Prescient Medicine recently introduced its LifeKit Predict , a gene screening test to determine who is at risk for opioid addiction. The company states that it “can identify with 88 percent specificity that someone may have a risk for opioid dependency” and “provides assurance—with 97 percent sensitivity—that an individual may not have increased genetic risk for opioid dependency.”
Similar claims have been made by Proove Bioscience, which introduced a genetic test in 2016. But a STAT investigation found that “the opioid risk test lacks a firm scientific basis.”
In other words, strong claims require substantial evidence. The idea of a genetic test for opioid addiction risk is appealing given the rising numbers of overdose fatalities. But any such test has to address two key questions: Is is possible in principle? And does it work in practice?
Genes and addiction
The pathway from gene variant to behavior is very complex. Research into genetic factors in opioid addiction has found “evidence for genetic susceptibility to substance use disorders” in twin studies, but non-genetic factors are known to play a role as well.
The National Institute on Drug Abuse states that “genetic factors account for between 40 and 60 percent of a person’s vulnerability to addiction; this includes the effects of environmental factors on the function and expression of a person’s genes.”
Genes thought to be involved include the dopamine receptor genes DRD2, DRD3, and DRD4, as well as the opioid receptor genes OPRM1, OPRD1, and OPRK1. Prescient research lists a total of 16 gene variants as relevant, pinpointing specific single nucleotide polymorphisms (SNPs) that in combination may elevate the risk of opioid addiction.
But gene testing often finds seemingly pathogenic variants that turn out to have no clinical significance. A person can be a perfect genetic match for a disorder but have no symptoms. So at a clinical level, that person does not have the disorder. Only in a handful of cases does a specific gene variant lead to a precise fate: Huntington’s disease is a textbook example.
Opioid addiction is generally conceived in terms of the biopsychosocial model.

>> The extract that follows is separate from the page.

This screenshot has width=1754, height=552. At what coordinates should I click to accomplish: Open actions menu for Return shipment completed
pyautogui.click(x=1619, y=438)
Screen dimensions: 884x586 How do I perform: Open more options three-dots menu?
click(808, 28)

As Maia Szalavitz explains in “Unbroken Brain”: “There are three critical elements to it; the behavior has a psychological purpose; the specific learning pathways involved make it become nearly automatic and compulsive; and it doesn’t stop when it is no longer adaptive.”

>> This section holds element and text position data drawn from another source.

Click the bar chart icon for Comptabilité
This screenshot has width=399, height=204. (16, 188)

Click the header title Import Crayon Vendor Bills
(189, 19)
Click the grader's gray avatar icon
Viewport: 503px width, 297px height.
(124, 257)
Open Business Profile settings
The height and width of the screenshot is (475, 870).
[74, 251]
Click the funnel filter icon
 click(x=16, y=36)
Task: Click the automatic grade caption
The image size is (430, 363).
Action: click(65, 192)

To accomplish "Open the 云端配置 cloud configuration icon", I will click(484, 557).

Thus, a genetic test to identify an increased risk for opioid addiction is plausible in principle. But non-genetic factors make it tricky in practice.
Ready for the real world?
There are at present no clinical studies of efficacy or real-world reports of success or failure rates with Prescient’s LifeKit Predict tool. Prescient acknowledges that “the use of genetic algorithms to determine predictive risk scores is still a relativey [sic] new science. Prospective, longitudinal studies are needed to better definne [sic] the breadth of the test’s importance.”
Prescient derived its predictive model as follows: “Thirty-seven patients diagnosed with prescription opioid or heroin addiction and thirty age and gender matched controls were used to derive the predictive score.” An additional 138 samples were used to calculate sensitivity and specificity.
These terms have precise meanings in statistical analysis, but a simple example captures the essentials. A molar (butterfly) rash is very sensitive for lupus but not very specific. It is rarely seen in any disorder other than lupus, so if a person has it, lupus should be suspected. But it is only seen in about half of people with lupus, so absence of a butterfly rash doesn’t mean you can rule out lupus.
The sensitivity and specificity in the ranges given by Prescient represent a significant risk for false positives and false negatives, potentially limiting the real-world value of this approach. A test that misses too many people at risk of addiction or that tags too many people who are not at risk would not be clinically useful.
Yale University professor Joel Gelertner, an expert in genetics and addiction, has expressed skepticism “that the reported predictive power would hold up when applied to larger datasets, and argued that in the absence of better validation, physicians should not use this type of testing.”
Moreover, genetic testing will have to compete against existing tools for opioid risk assessment. The Current Opioid Misuse Measure (COMM-9 ) is a simple and familiar instrument for evaluating opioid addiction risk. And the National Institute on Drug Abuse just introduced “a new scientifically validated, online screening tool designed to assess a patient’s risk for substance misuse and substance use disorder” called TAPS, available online.
The COMM-9 and TAPS are very low cost, easy to use, and give results quickly. By contrast, genetic screening tests are expensive and require weeks to get results. It is not clear at this point if genetic testing offers any advantages over these existing tools.
At present opioid addiction risk is more readily assessed using tools that are already available and understood. Genetic testing like Prescient’s new tool needs to demonstrate reliability in clinical settings before the costs and risks of this approach can be justified. For now it is probably premature to expect this kind of genetic testing to be sufficiently useful to be adopted clinically.
Roger Chriss is a technical consultant in Washington state, where he specializes in mathematics and research.